Auburn tailback Michael Dyer rushed for 157 yards — 105 in the second half — and the Tigers pulled away from Samford in the fourth quarter for a 35-16 victory in front of a homecoming crowd of 85,347 at Jordan-Hare Stadium.
“We all know Michael is a good back,” said Auburn coach Gene Chizik. “There is no question about it. Again, he had his opportunities today, and we were going to give him those opportunities. I told him that before the game and again coming out in the second half, that was kind of our idea, work him as a physical, downhill back. Eventually, he will break one of those. I thought he ran well for the most part today. We have to get the turnovers cleaned up, but overall, that is a great accomplishment.”
The non-conference victory over the FCS Bulldogs sets up next week’s Iron Bowl showdown between the Tigers (7-4, 4-3 SEC) and Alabama (10-1, 6-1 SEC).
And no one knows better than Chizik that the Tigers will have to play light years better against the Crimson Tide than they did Saturday against the Bulldogs, who hung around for the majority of the game before the Tigers put them away with two fourth-quarter touchdowns.
“We are going back to work,” Chizik said. “We know who we have to play next week. We know what it means. We are going to go back to work (today)and be excited to play in another great game and a great rivalry.”
Samford (6-5) gave Auburn all it could handle and more on Saturday.
“I have to give a lot of credit to Coach (Samford coach Pat) Sullivan,” Chizik said.
“Coach Sullivan did a great job of preparing his team. No doubt about it. It was not pretty at times as we know, but again, I’m going to go back to being very proud that we just got our seventh win of the season, and that was the objective today, to win the game, and we did that. We understand right now that we have a lot to clean up and a lot to get better at. There is no question about it. We will start on that again tomorrow.”
Auburn led 21-16 early in the fourth quarter but put the game away with two unanswered touchdowns — a 22-yard run by quarterback Clint Moseley and a 10-yard touchdown run by tailback Onterio McCalebb.
Dyer did most of the tough running on both drives.
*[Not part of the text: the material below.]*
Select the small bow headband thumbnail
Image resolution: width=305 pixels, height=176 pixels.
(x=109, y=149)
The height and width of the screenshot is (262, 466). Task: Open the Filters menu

He carried 18 times in the second half.
“We wanted to finish the season out strong,” Dyer said. “Everybody did their jobs today. The offensive line played well. Our second-string line came in and did a great job knowing the plays, and Clint did a great job of reading the defenses.”
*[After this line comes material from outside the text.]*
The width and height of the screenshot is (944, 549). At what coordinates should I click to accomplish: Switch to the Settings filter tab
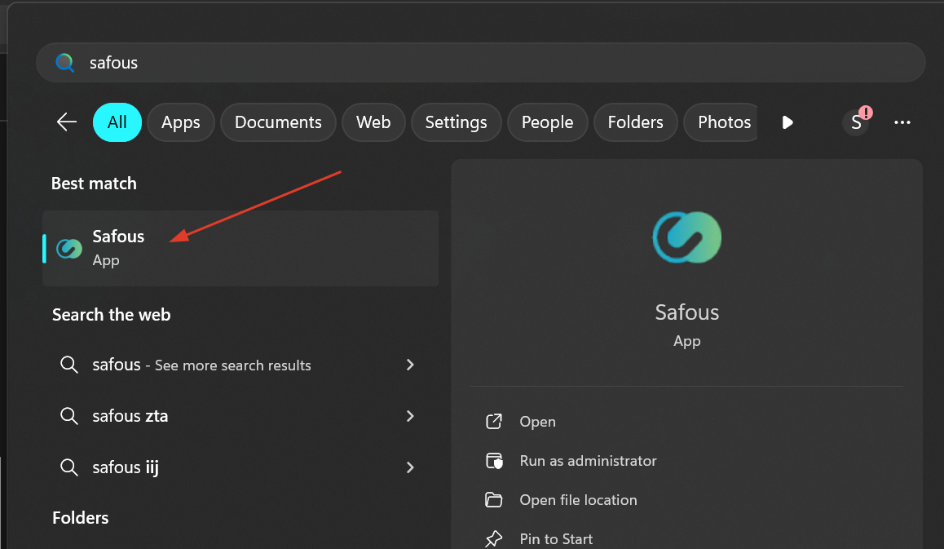(x=456, y=122)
Sullivan was honored before the game by Auburn, the school where he won a Heisman Trophy as a record-setting quarterback in 1971.
His present team honored him with its effort. The Bulldogs managed 338 yards in total offense on 75 plays. Tailback Jeremiah Gates rushed for 119 yards on 28 carries and wide receiver Kelsey Pope had 13 receptions for 90 yards and a touchdown.
“I had mixed emotions about the game,” Sullivan said. “Wanted to win the ball game. The positive side is that I felt our kids came in and put it all on the line. When we got to the fourth quarter, they finally washed us down and did some things.”
Auburn’s sluggish start may have been a case of looking behind at last week’s 45-7 thrashing at the hands of Georgia or ahead to next week’s super rivalry with Alabama.
Chizik wouldn’t speculate.
“I can’t answer that to be honest with you,” he said. “I can make all kinds of excuses about how at times we didn’t play well. I can pull them out of the kitchen sink now, but the reality of it is there were times where they played really well and there were times where we didn’t. So, no excuses. Again, we didn’t play pretty all of the time, but at the end of the day we won.”